International career
- 1930–1935: Romania / 14 / (0)

= Corneliu Robe =

Romanian footballer

Corneliu Robe (23 May 1908 – 4 January 1969) was a Romanian football player who was a member of the Romania national football team which participated in the 1930 FIFA World Cup. He used to play as a midfielder.

== Career ==

=== Club career ===

In his career as a football player, Corneliu Robe played for four clubs: Colțea, Olympia, Unirea Tricolor and Sportul Studențesc all teams from Bucharest, his hometown. He started his career in 1924, when he was sixteen, at Colțea București. He played for Olympia from 1925 until 1932, when he signed with Unirea Tricolor București, a club from Obor (Colentina quarter).
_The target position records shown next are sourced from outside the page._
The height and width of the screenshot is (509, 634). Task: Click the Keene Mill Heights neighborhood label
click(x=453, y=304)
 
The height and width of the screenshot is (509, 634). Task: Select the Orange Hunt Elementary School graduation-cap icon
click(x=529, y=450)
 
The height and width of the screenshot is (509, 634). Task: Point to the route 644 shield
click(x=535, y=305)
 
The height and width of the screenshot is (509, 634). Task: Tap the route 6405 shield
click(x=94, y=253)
He retired from football in 1937, when he was only twenty-nine.

=== National team ===

Corneliu Robe played for the Romania national football team between 1930 and 1935. In 1930, despite not having any appearance for the national team, he was picked up for Romania's squad for the 1930 FIFA World Cup in Uruguay. He played his first match for the national team at the 1930 FIFA World Cup, a defeat against the winners of the competition, Uruguay. He gained fourteen caps for Romania, but he did not score a goal. His last match for the national team was a defeat against Yugoslavia, on 1 January 1935.